Avancé hasta donde pude los textos que debo avanzar. Uno de ellos, sin duda el más largo, me generó más de un esfuerzo, puesto que lo veía después de dos semanas, experiencia que hizo que no me reconociera en absoluto, que me cuestionaba si el autor de ese escrito era yo u otro que se hizo pasar por uno. Sin embargo, estas impresiones no son más que meros pretextos que asientan más la inseguridad de mi talento para narrar.
Cuando me toca hablar con otros amigos escritores, digamos los que pertenecen a mi generación, no puedo dejar de sentirme abstraído, más de una vez confundido, al percatarme de su facilidad que tienen para escribir ficciones, algo que me está faltando desde hace un tiempo al saber que me siento más cómodo y también fuerte desde el registro de la no ficción o como se le quiera llamar cuando se escribe sin ayuda de la inventiva.

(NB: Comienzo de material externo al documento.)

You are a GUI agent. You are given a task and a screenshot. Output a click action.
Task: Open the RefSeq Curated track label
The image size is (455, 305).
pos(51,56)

No me hago problemas. Mientras lea a los que tenga que leer y mientras vuelva a los que tenga que volver, me siento seguro, porque sigo escribiendo. Hay que ampararse en la semilla, en el siglo de la novela, por ejemplo. Aunque algo me dice que tarde o temprano aceptaré que he renunciado a la ficción, renuncia que no me quita el sueño, porque la pulsión por escribir seguirá. Bueno, al menos esa es la idea.